## Trecho do texto
Nomes das personagens

Os cuidados necessários na hora de nomear as personagens para evitar confusão e desânimo nos leitores
Ilustração: Juliano Soares
01/09/2022

1.
É perfeitamente compreensível que o leitor esteja a pensar se o tema merece uma coluna. No quotidiano dos laboratórios de escrita, contudo, esse é um assunto diário e causador de um sem-número de discussões em sala de aula, derivando, em casos extremos, para riso e a anedota, sem resolvê-lo. Se esses laboratórios são a representação do universo interior do ficcionista, com suas múltiplas vozes, e muitas dessas vozes censuram o problema, por considerá-lo pequeno, senão vergonhoso ou verdadeiro tabu, não é demasiado dedicar alguns minutos ao tema.

2.
García Márquez sempre é lembrado quando ficcionistas iniciantes começam um romance e pensam em nomes para suas personagens. Longe de serem um modelo, os extravagantes nomes e sobrenomes de certas personagens do grande escritor fazem sucesso entre leitores, que nisso acham graça — e são engraçados mesmo, mas que nada acrescentam à incontornável qualidade literária das obras do Prêmio Nobel colombiano, que, junto a Alejo Carpentier, foi um dos fundadores da identidade latino-americana de fala espanhola.

3.
Essa identidade, como muito bem lembra Carpentier, implicava, desde o início da colonização, uma questão linguística: como dar nome às maravilhas no Novo Mundo, já que os Conquistadores traziam consigo um curto vocabulário medieval, ou, quando muito, renascentista? Logo os eruditos acostumaram-se às adaptações europeizantes de designações praticadas pelos povos originários, e foi uma enxurrada léxica que vem até hoje. Assim sendo, as escolhas de García Márquez não são um desvio total, mas — e este é o ponto — são irrepetíveis; o mesmo acontece com Guimarães Rosa e seus neologismos imitados aqui e além-mar.

4.
Para considerarmos esse tema, podemos partir de um dado bastante simples: ficcionistas amadores têm a compulsão de atribuir nomes a todas suas personagens, num irrefreável ímpeto criador, e mais, como se tivessem no cumprimento de um dever. Esse fenômeno não é apenas nosso; os ficcionistas russos do século 19 dão nome a todo ser humano que aparece no enredo e, para nós, e penso que em certa medida também para os leitores russos, esse procedimento gera uma tormenta cerebral. As personagens, mesmo as coadjuvantes, aparecem ora com seu nome próprio, ora com seu sobrenome, ora com seu apelido, ora com seu diminutivo.

## Dados fornecidos

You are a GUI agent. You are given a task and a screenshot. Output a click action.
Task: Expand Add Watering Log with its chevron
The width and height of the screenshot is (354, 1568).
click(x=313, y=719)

## Exercício
Responda com base no texto sobre nomes de personagens:
(a) Qual é a nacionalidade de García Márquez segundo o texto?
(b) Que vocabulário os Conquistadores traziam consigo, conforme lembra Carpentier?
(c) De que século são os ficcionistas russos que dão nome a todo ser humano que aparece no enredo?
Não é preciso usar as linhas.

## Resposta
(a) Colombiano.
(b) Um curto vocabulário medieval ou, quando muito, renascentista.
(c) Do século 19.